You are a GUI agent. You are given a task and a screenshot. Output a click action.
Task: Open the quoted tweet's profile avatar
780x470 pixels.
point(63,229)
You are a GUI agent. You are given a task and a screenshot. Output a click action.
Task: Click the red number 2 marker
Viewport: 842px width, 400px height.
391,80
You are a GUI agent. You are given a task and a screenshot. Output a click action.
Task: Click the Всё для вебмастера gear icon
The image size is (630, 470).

---

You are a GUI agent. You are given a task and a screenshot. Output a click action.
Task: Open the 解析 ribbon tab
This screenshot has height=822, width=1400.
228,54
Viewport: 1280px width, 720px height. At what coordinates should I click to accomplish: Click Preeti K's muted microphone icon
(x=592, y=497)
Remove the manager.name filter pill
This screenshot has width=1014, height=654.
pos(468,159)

...

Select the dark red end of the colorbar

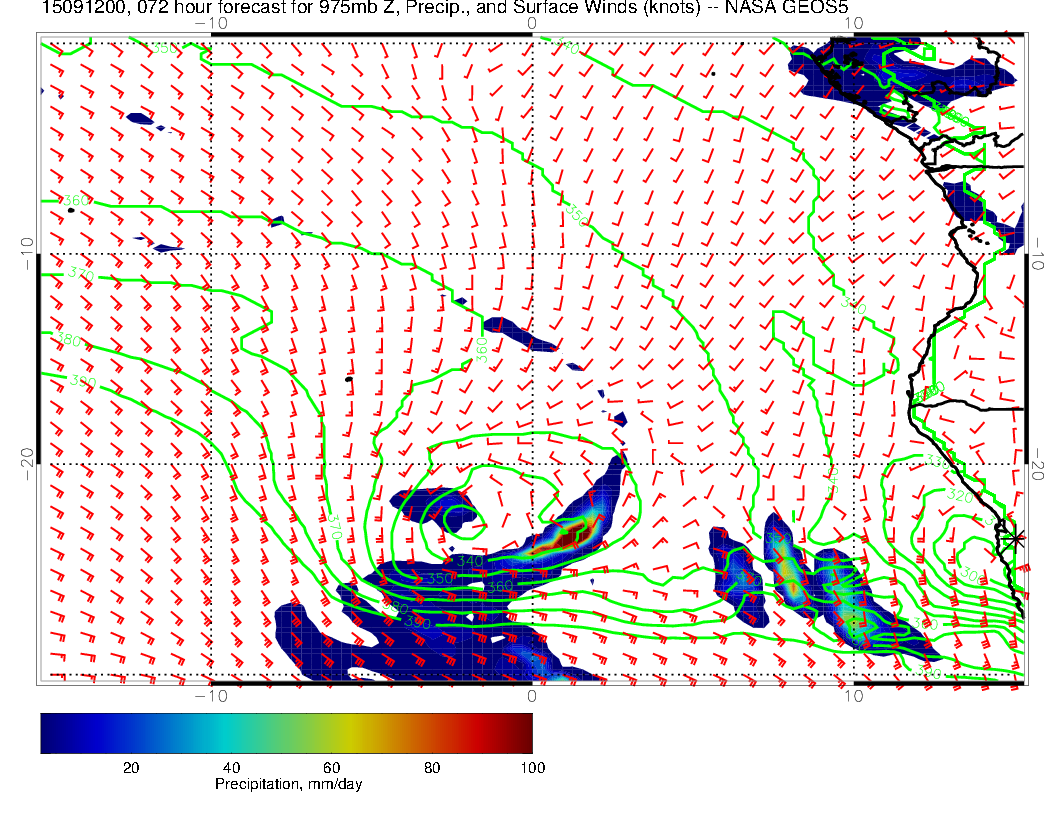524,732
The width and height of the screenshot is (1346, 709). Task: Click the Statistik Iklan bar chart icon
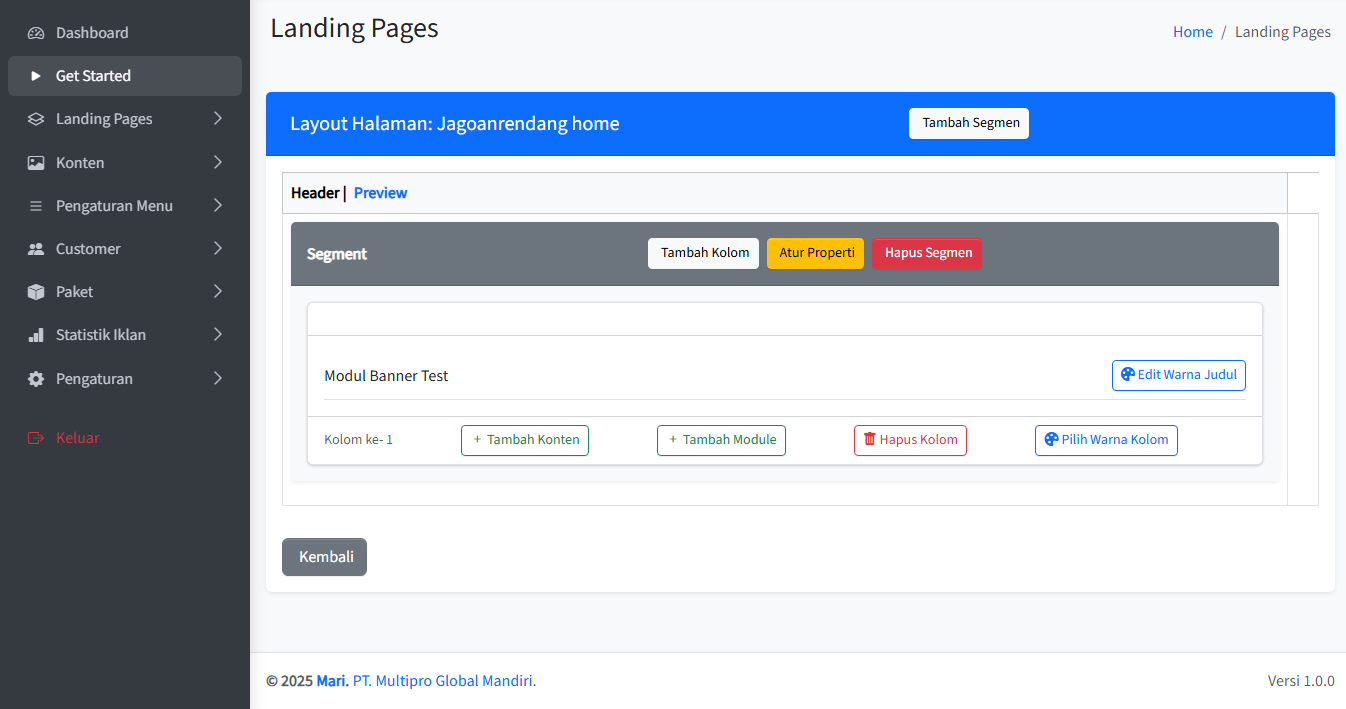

**WORK REQUIRED:**
Scan the lines above for "Open", then copy every one that has it.

**ANSWER TO THIS EXERCISE:**
Task: Open the quoted tweet's profile avatar
Task: Open the 解析 ribbon tab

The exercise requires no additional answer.